Problem to work on: Starting at the line that has "Image resolution: width=1174" and going through the last of the rows, write those lines out again, requests included, with every coordinate in the answers multiplied by 1.55 and rounded to a whole number (halves round up), while the numbers in the requests stay unchanged. Leave the pictures out.

== == ==

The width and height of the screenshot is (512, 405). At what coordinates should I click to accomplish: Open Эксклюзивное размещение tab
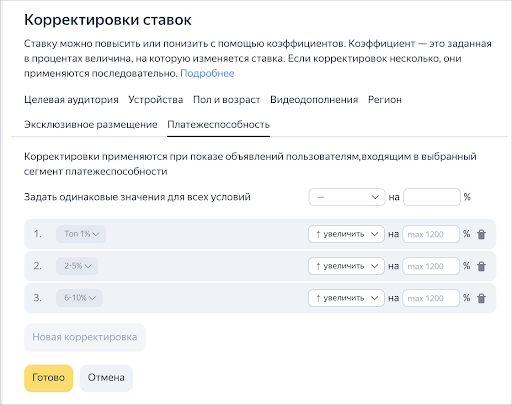click(x=91, y=125)
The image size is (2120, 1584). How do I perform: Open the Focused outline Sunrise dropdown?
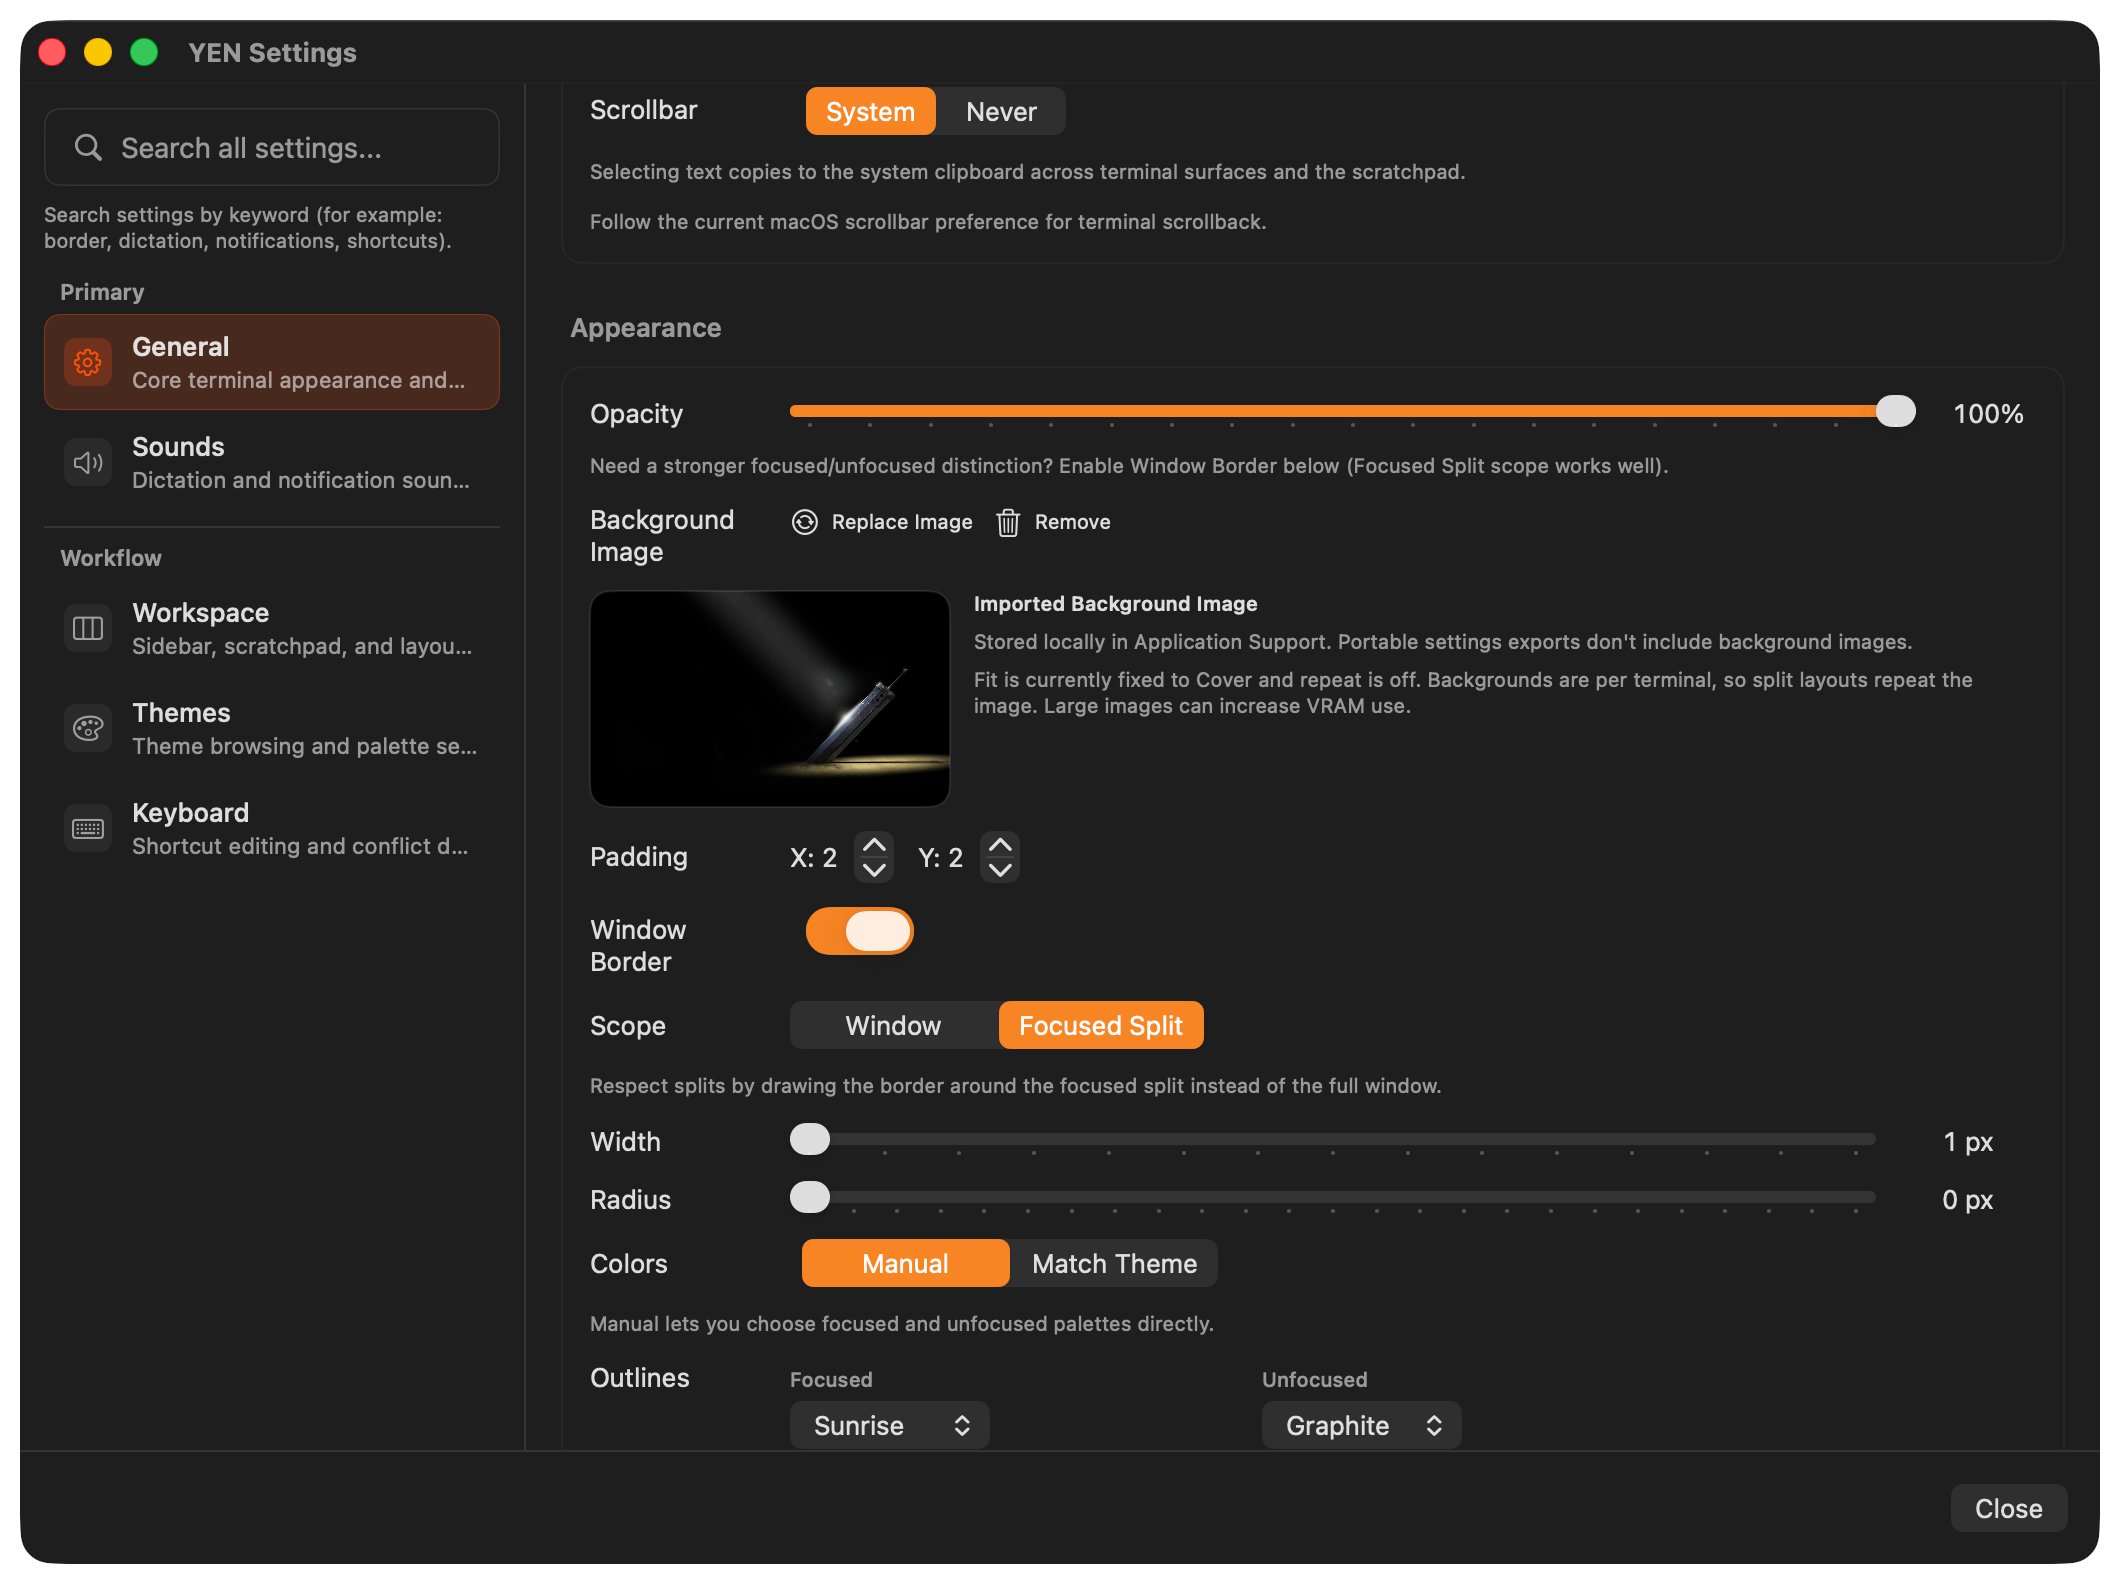pos(889,1425)
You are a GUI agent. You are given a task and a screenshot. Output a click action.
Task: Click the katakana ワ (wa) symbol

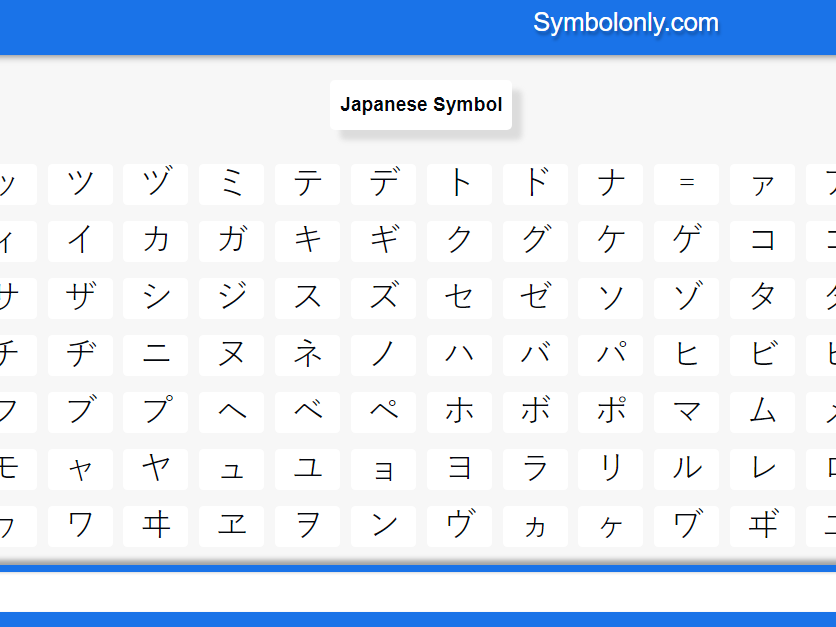[80, 526]
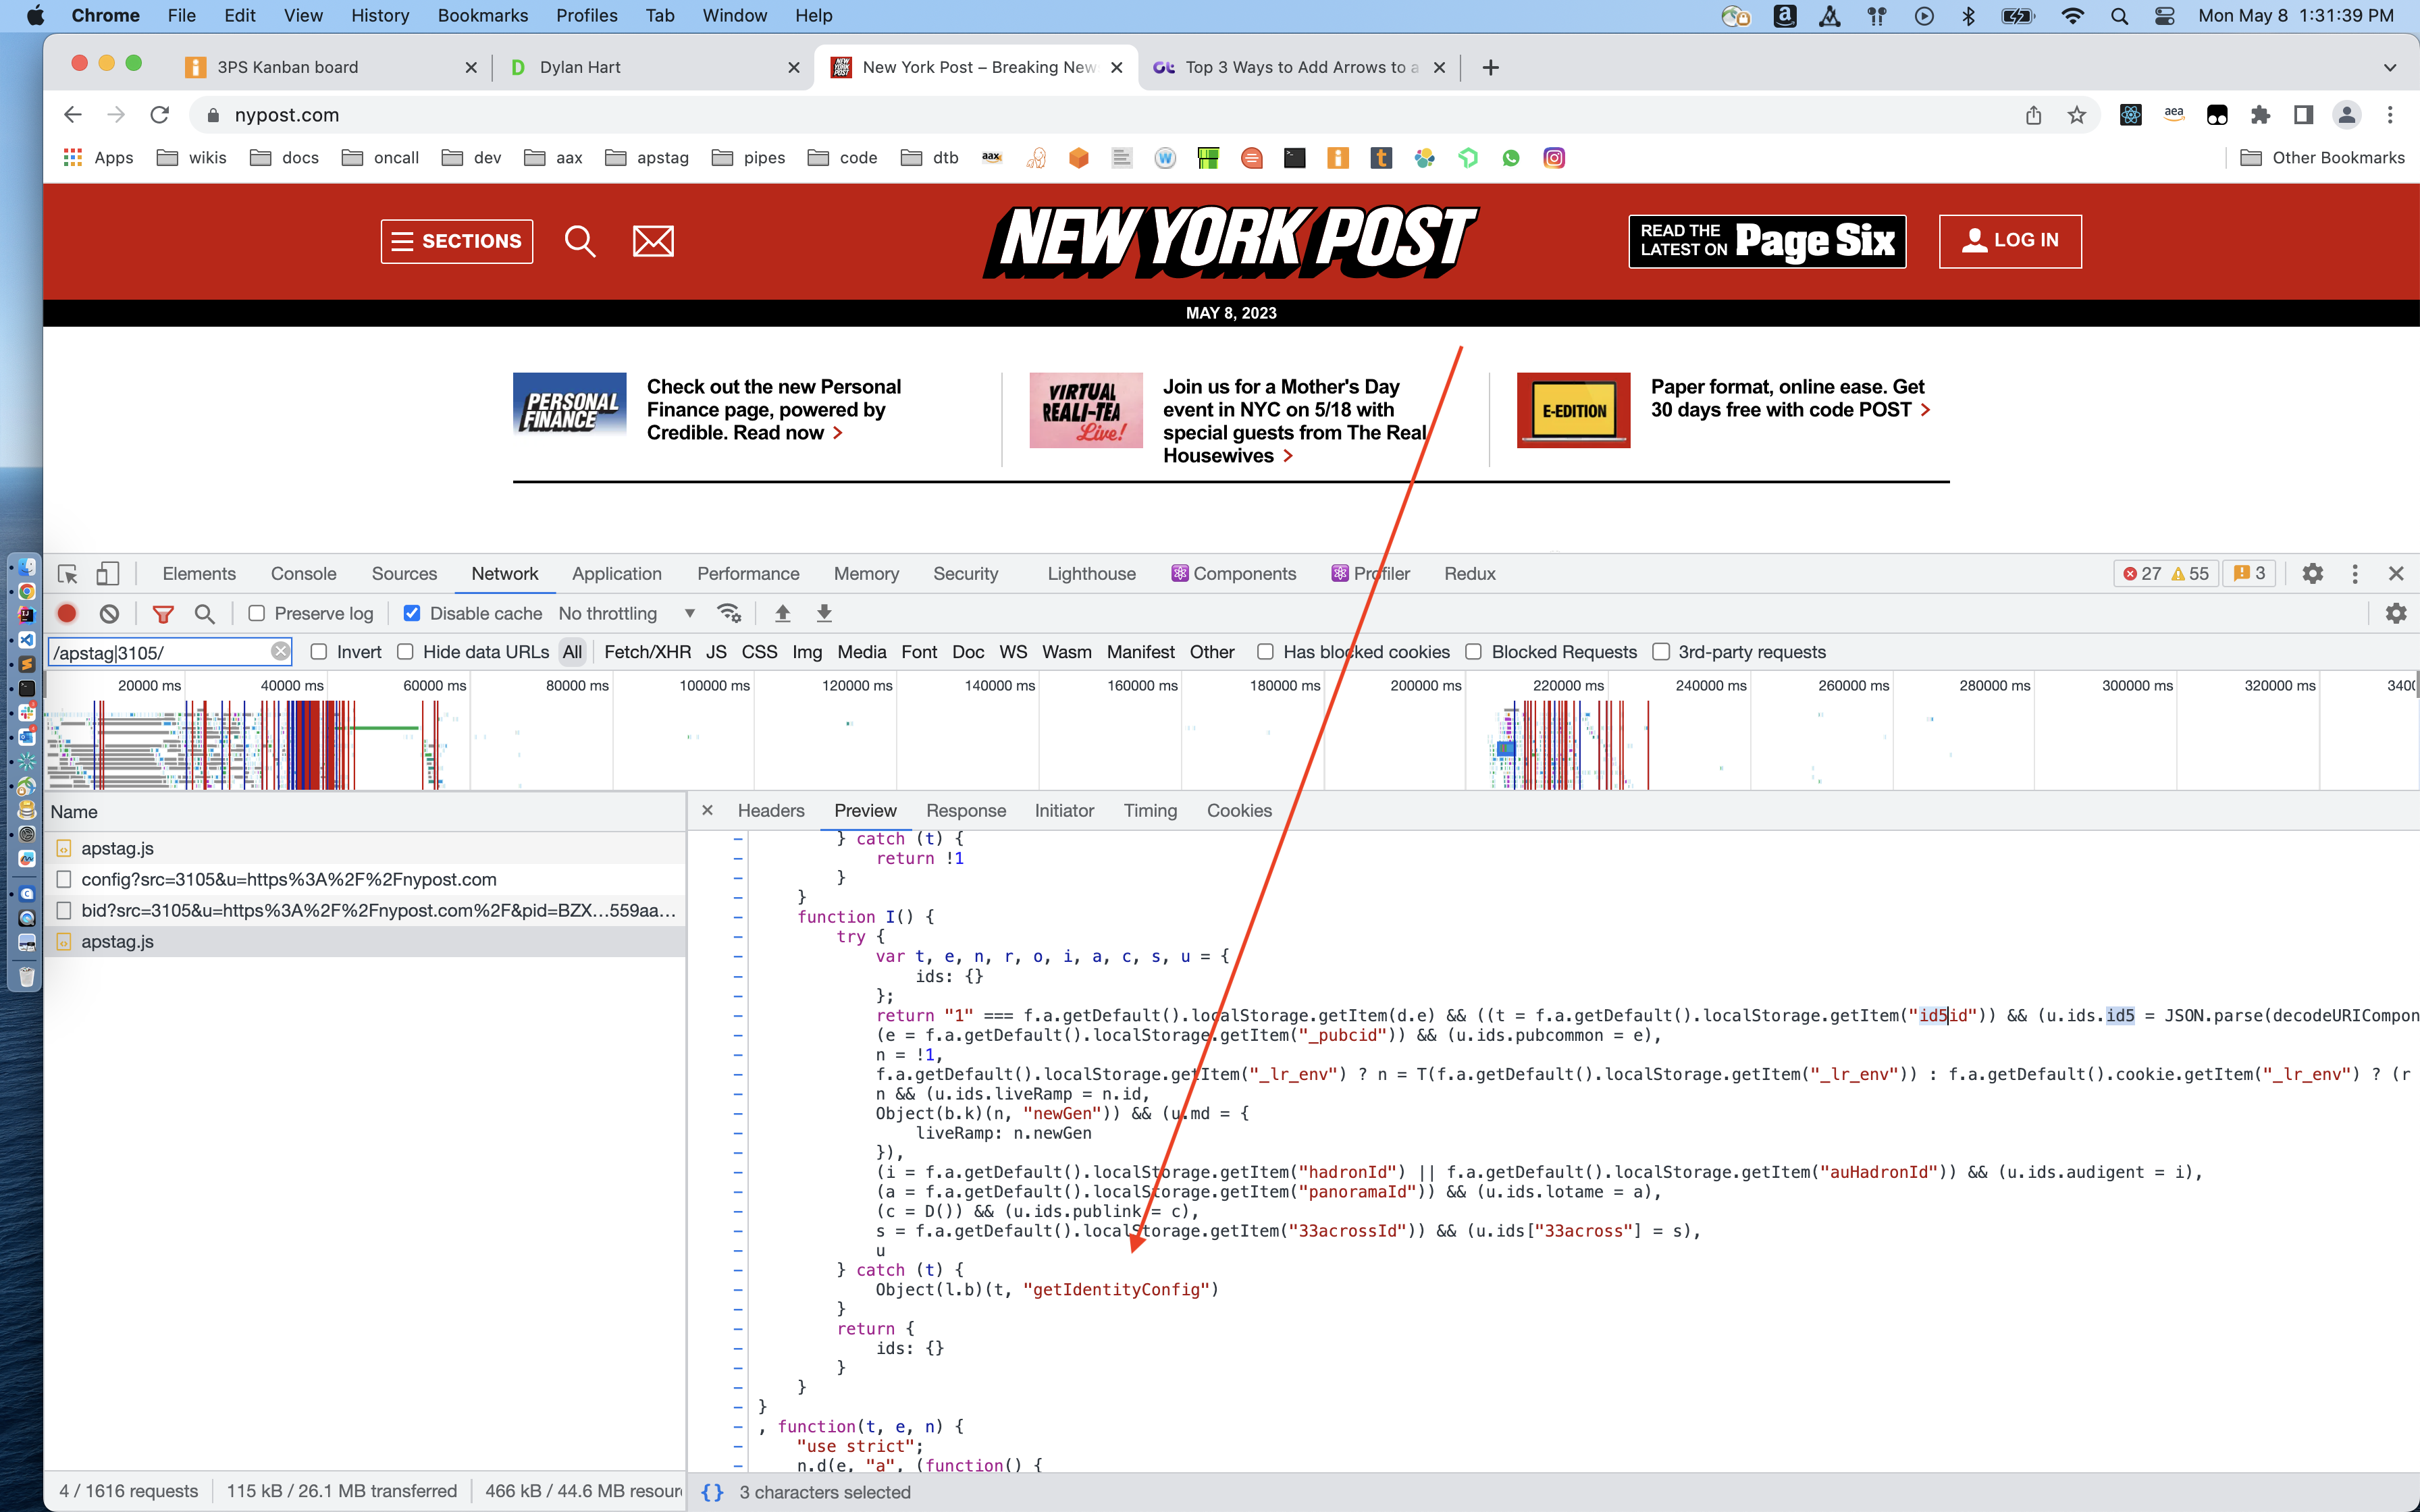Click the New York Post search icon
This screenshot has height=1512, width=2420.
pyautogui.click(x=580, y=241)
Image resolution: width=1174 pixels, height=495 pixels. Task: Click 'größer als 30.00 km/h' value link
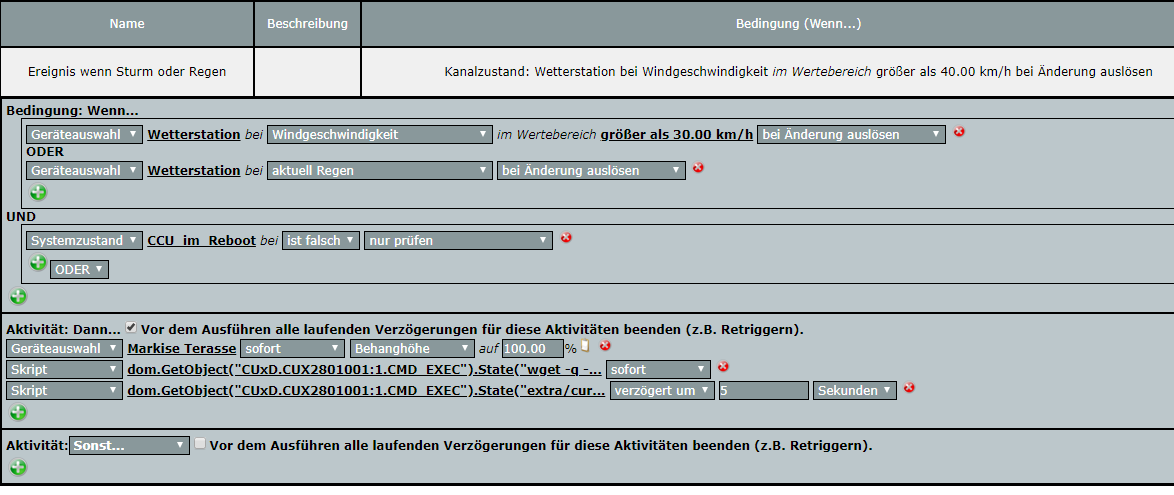click(676, 134)
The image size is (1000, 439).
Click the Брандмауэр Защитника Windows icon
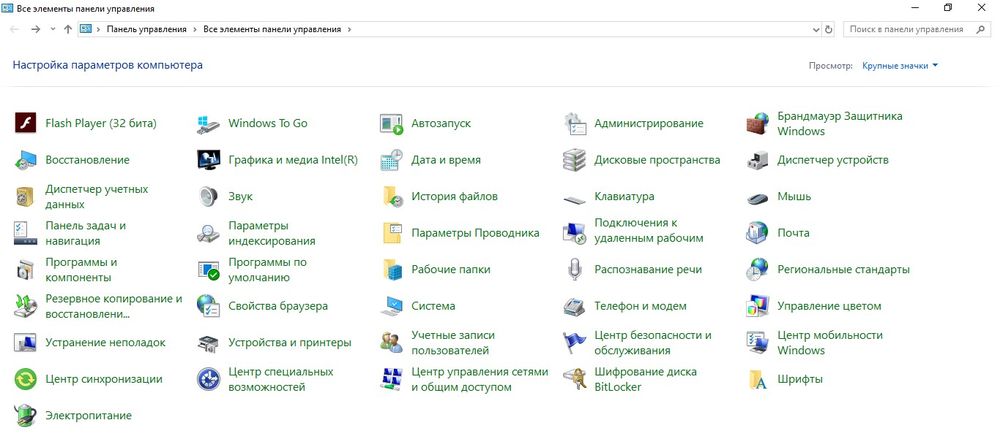pos(758,124)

== == ==

Output of the task:
Image resolution: width=1174 pixels, height=495 pixels. Task: Click 'größer als 30.00 km/h' value link
click(1048, 208)
The image size is (1000, 439).
Click the Брандмауэр Защитника Windows icon
pos(1175,192)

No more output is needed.